**EXERCISE:** Please print nothing but the lines from the one containing "You are a computer-use" to the final line below, exactly, and no pictures.

:: RECORDS

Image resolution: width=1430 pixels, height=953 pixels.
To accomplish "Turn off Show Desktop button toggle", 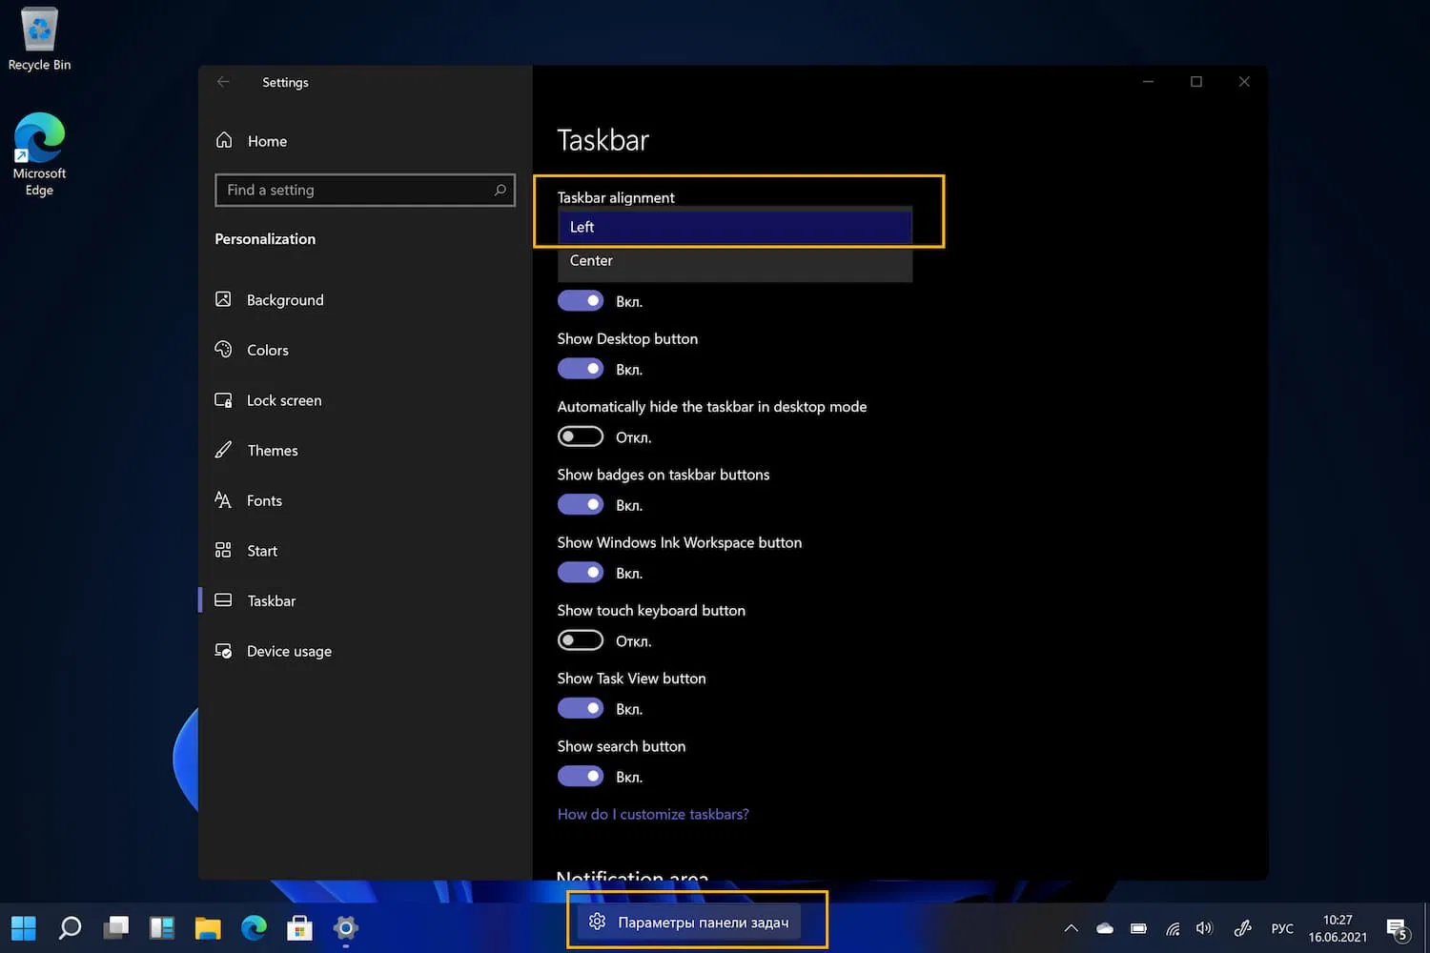I will [581, 369].
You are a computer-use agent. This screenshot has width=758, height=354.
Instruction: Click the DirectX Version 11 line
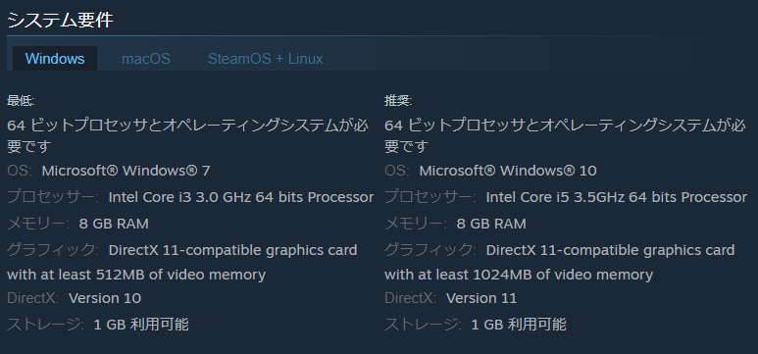(450, 298)
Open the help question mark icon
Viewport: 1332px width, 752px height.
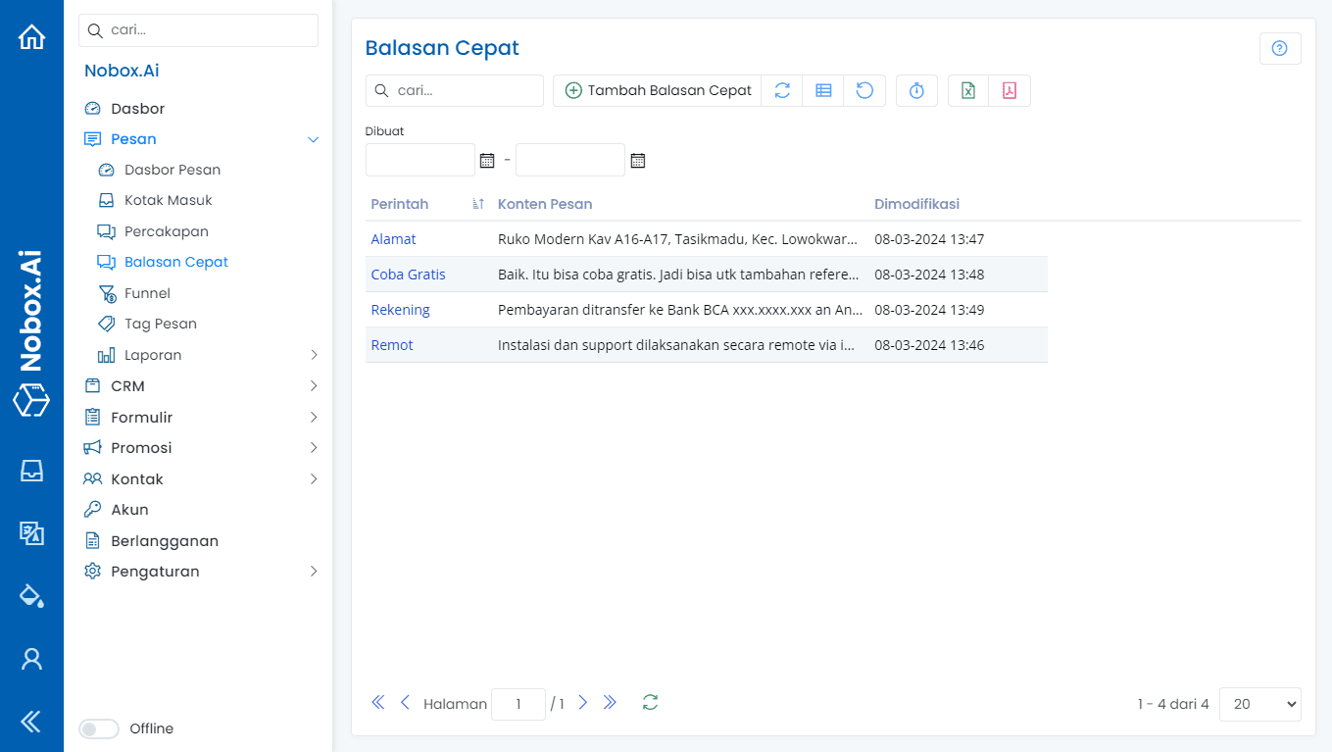coord(1279,49)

::::

**RESULT FOR THIS TASK:**
You are a computer-use agent. This screenshot has width=758, height=354.
Instruction: Click the DirectX Version 11 line
(450, 298)
Open the help question mark icon
Viewport: 1332px width, 752px height.
coord(1279,49)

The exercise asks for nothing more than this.